Ook aan deze vaart kwam weer een einde. Het Suezkanaal werd verbreed en uitgediept. Het werd ondanks dat het van Egypte is, internationaal vaarwater. Maar het was vooral de aanleg van een netwerk van oliepijpleidingen die de tankvaart deed inkrimpen van De Arabische Golf naar Europa.



KAAP DE GOEDE HOOP & WISSELEN VAN DE WACHT. (DEEL 1)

                             KAAP DE GOEDE HOOP 

                   EN WISSELEN VAN DE WACHT (1).


Het is een veel voorkomende foutieve veronderstelling dat Kaap de Goede Hoop het zuidelijkste punt van het werelddeel Afrika is. Daar het vroeger aan goede zeekaarten ontbrak aan boord van de zeilschepen maakten zij ook vaak deze navigatie fout met alle gevolgen van dien.
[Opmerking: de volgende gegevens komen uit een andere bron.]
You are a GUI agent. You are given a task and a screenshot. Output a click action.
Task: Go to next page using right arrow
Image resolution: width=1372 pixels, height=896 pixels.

Komende vanuit de Indische Oceaan passeerden zij het het zuidelijkste punt van Afrika, Kaap Agulhas. Vooral in het winterseizoen was dit een gevaarlijke onderneming. Als eerste komen hier de stromingen van de Indische Oceaan en de Atlantische Oceaan samen wat een hoge zeegang tot gevolg heeft. De winterse stormen konden in dit gebied golven creëren van meer dan 25 meter hoogte. Was het dan gelukt om deze kaap te passeren, dan werd vaak de fout gemaakt om er van uit te gaan dat Kaapstad spoedig in zicht zou komen. Zo voeren veel schepen de verkeerde baai binnen en leden daar schipbreuk. De naam Valsbaai zegt dan ook meer dan genoeg. Ook vanuit de Atlantische Oceaan komende werd deze navigatie fout vaak gemaakt.
De naam Agulhas komt van het Portugees voor "naald". Dit vanwege de scherpe rotsen en kliffen die bij deze kaap liggen. Vanaf Kaap Agulhas was het nog ruim 100 zeemijlen ( één zeemijl is 1648 meter.) varen eer men Kaap de Goede Hoop kon passeren en men uiteindelijk de Tafelbaai bij Kaapstad kon bereiken.



( Een NASA foto van Kaap de Goede Hoop met Cape Point en de Valse Baai. Linksonder het bekende Robbeneiland in de Tafelbaai voor Kaapstad.)


KAAP DE GOEDE HOOP.

De eerste zeevaarder die deze kaap passeerde op zoek naar een route overzee naar de "Oost" was de Portugees Bartolomeuz Diaz in 1488. Hij gaf deze kaap de naam Cabo das Tormentas, Kaap der Stormen.

Het was koning Johan II van Portugal die de naam liet veranderen in Cabo de Bõa Esperança, Kaap van de Goede Hoop, daar door de ontdekking ervan de zeeroute naar de "Oost" mogelijk werd.

Door de steeds drukker wordende vaart vanuit Europa op de "Oost"werd de Tafelbaai vaak aangedaan om vers water en eten in te nemen. Ook de schepen van de VOC die snel de Portugese route hadden ontdekt maakten hier gebruik van. Zo ging in 1652 in opdracht van de 'Heren van de VOC', schipper Jan van Riebeeck hier aan land met zijn bemanning en stichtte er een verversingsstation. Er werd een nederzetting gebouwd met een klein ziekenhuis en een scheepsreparatiewerf. Meegebrachte planten en zaden werden in aangelegde tuinen gepoot en zorgden voor verse groente en fruit. Zo kwam dan ook de druif in Zuid-Afrika terecht. Met de lokale bevolking de Khoi-khoi oftewel de Hottentotten werd handel gedreven voor het verkrijgen van vee voor melk en vlees.

In de latere jaren breidde de VOC de nederzetting uit met de bouw van een kasteel en werd het een vestigingskolonie. Door de komst van kolonisten uit Nederland, Duitsland en Frankrijk, slaven, bannelingen, fortuinjagers en niet VOC medewerkers groeide het aantal inwoners en zo ontstond de stad Kaapstad aan de Tafelbaai, genoemd naar de afgeplatte bergtop van de Tafelberg.

In 1795, na de 'Kafferoorlog' en de Britten de 'Slag om Muizenberg' wonnen kwam dit gebied onder hun beheer.

Op zijn Zuid-Afrikaans spreekt men van: Kaap die Goeie Hoop en in het Engels: Cape of Good Hope. Het zuidelijkste punt van deze kaap heet Cape Point.